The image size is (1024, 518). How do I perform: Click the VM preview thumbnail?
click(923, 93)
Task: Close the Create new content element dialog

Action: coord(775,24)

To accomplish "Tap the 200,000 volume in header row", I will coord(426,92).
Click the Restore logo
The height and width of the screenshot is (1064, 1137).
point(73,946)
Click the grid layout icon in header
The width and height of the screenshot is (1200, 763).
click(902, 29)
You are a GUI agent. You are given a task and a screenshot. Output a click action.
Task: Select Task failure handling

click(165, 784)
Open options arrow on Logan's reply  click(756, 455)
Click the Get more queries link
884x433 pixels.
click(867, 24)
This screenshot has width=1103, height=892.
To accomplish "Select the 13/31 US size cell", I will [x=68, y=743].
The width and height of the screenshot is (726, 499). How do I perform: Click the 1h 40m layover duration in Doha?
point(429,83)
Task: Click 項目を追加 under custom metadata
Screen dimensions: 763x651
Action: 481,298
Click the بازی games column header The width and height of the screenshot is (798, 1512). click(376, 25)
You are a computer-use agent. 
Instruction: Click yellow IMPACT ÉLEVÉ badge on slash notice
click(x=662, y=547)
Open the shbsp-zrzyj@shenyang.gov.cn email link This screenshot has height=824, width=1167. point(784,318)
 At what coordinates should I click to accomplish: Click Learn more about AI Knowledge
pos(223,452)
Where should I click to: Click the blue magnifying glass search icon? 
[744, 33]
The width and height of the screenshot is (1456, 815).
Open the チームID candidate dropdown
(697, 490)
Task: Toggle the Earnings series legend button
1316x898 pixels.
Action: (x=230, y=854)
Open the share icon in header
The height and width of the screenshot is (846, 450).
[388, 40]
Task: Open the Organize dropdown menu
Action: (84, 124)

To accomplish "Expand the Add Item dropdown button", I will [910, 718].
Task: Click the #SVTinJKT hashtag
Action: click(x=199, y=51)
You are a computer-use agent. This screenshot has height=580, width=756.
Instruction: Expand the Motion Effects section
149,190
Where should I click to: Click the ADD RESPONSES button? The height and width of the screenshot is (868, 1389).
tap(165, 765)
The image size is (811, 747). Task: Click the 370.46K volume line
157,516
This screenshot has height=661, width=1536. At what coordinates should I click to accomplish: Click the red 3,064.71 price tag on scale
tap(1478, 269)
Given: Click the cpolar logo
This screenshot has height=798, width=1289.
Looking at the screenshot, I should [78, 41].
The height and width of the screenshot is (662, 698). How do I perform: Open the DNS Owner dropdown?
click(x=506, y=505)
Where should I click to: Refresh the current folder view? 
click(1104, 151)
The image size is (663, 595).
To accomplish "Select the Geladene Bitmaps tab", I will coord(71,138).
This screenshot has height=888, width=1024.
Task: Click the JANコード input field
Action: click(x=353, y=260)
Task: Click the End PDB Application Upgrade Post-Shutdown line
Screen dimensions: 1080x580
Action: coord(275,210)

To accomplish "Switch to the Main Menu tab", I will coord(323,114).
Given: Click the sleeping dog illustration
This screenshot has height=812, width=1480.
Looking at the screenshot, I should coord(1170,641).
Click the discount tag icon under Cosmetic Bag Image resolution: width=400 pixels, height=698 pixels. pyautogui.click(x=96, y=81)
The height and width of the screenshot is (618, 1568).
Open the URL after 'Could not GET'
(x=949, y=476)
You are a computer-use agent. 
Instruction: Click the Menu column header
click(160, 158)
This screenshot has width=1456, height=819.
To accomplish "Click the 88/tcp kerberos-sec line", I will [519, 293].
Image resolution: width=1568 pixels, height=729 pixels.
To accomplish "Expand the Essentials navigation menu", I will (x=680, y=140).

REQUIREMENT
Once you have read the listing, retype it in full, word for word.

OUTPUT FOR THIS TASK
The image size is (1024, 518). How do I perform: Click the VM preview thumbnail?
click(923, 93)
Task: Close the Create new content element dialog

Action: coord(775,24)

To accomplish "Tap the 200,000 volume in header row", I will coord(426,92).
Click the Restore logo
The height and width of the screenshot is (1064, 1137).
point(73,946)
Click the grid layout icon in header
The width and height of the screenshot is (1200, 763).
click(902, 29)
You are a GUI agent. You are given a task and a screenshot. Output a click action.
Task: Select Task failure handling

click(165, 784)
Open options arrow on Logan's reply  click(756, 455)
Click the Get more queries link
884x433 pixels.
click(867, 24)
This screenshot has width=1103, height=892.
To accomplish "Select the 13/31 US size cell", I will [x=68, y=743].
The width and height of the screenshot is (726, 499). How do I perform: Click the 1h 40m layover duration in Doha?
point(429,83)
Task: Click 項目を追加 under custom metadata
Screen dimensions: 763x651
Action: 481,298
Click the بازی games column header The width and height of the screenshot is (798, 1512). click(376, 25)
You are a computer-use agent. 
Instruction: Click yellow IMPACT ÉLEVÉ badge on slash notice
click(x=662, y=547)
Open the shbsp-zrzyj@shenyang.gov.cn email link This screenshot has height=824, width=1167. point(784,318)
 At what coordinates should I click to accomplish: Click Learn more about AI Knowledge
pos(223,452)
Where should I click to: Click the blue magnifying glass search icon? 
[744, 33]
The width and height of the screenshot is (1456, 815).
Open the チームID candidate dropdown
(697, 490)
Task: Toggle the Earnings series legend button
1316x898 pixels.
Action: (x=230, y=854)
Open the share icon in header
The height and width of the screenshot is (846, 450).
[388, 40]
Task: Open the Organize dropdown menu
Action: (84, 124)

To accomplish "Expand the Add Item dropdown button", I will [910, 718].
Task: Click the #SVTinJKT hashtag
Action: click(x=199, y=51)
You are a computer-use agent. This screenshot has height=580, width=756.
Instruction: Expand the Motion Effects section
149,190
Where should I click to: Click the ADD RESPONSES button? The height and width of the screenshot is (868, 1389).
tap(165, 765)
The image size is (811, 747). Task: Click the 370.46K volume line
157,516
This screenshot has height=661, width=1536. At what coordinates should I click to accomplish: Click the red 3,064.71 price tag on scale
tap(1478, 269)
Given: Click the cpolar logo
This screenshot has height=798, width=1289.
Looking at the screenshot, I should [78, 41].
The height and width of the screenshot is (662, 698). How do I perform: Open the DNS Owner dropdown?
click(x=506, y=505)
Where should I click to: Refresh the current folder view? 
click(1104, 151)
The image size is (663, 595).
To accomplish "Select the Geladene Bitmaps tab", I will coord(71,138).
This screenshot has height=888, width=1024.
Task: Click the JANコード input field
Action: click(x=353, y=260)
Task: Click the End PDB Application Upgrade Post-Shutdown line
Screen dimensions: 1080x580
Action: coord(275,210)

To accomplish "Switch to the Main Menu tab", I will coord(323,114).
Given: Click the sleeping dog illustration
This screenshot has height=812, width=1480.
Looking at the screenshot, I should coord(1170,641).
Click the discount tag icon under Cosmetic Bag Image resolution: width=400 pixels, height=698 pixels. pyautogui.click(x=96, y=81)
The height and width of the screenshot is (618, 1568).
Open the URL after 'Could not GET'
(x=949, y=476)
You are a computer-use agent. 
Instruction: Click the Menu column header
click(160, 158)
This screenshot has width=1456, height=819.
To accomplish "Click the 88/tcp kerberos-sec line", I will [519, 293].
Image resolution: width=1568 pixels, height=729 pixels.
To accomplish "Expand the Essentials navigation menu", I will (x=680, y=140).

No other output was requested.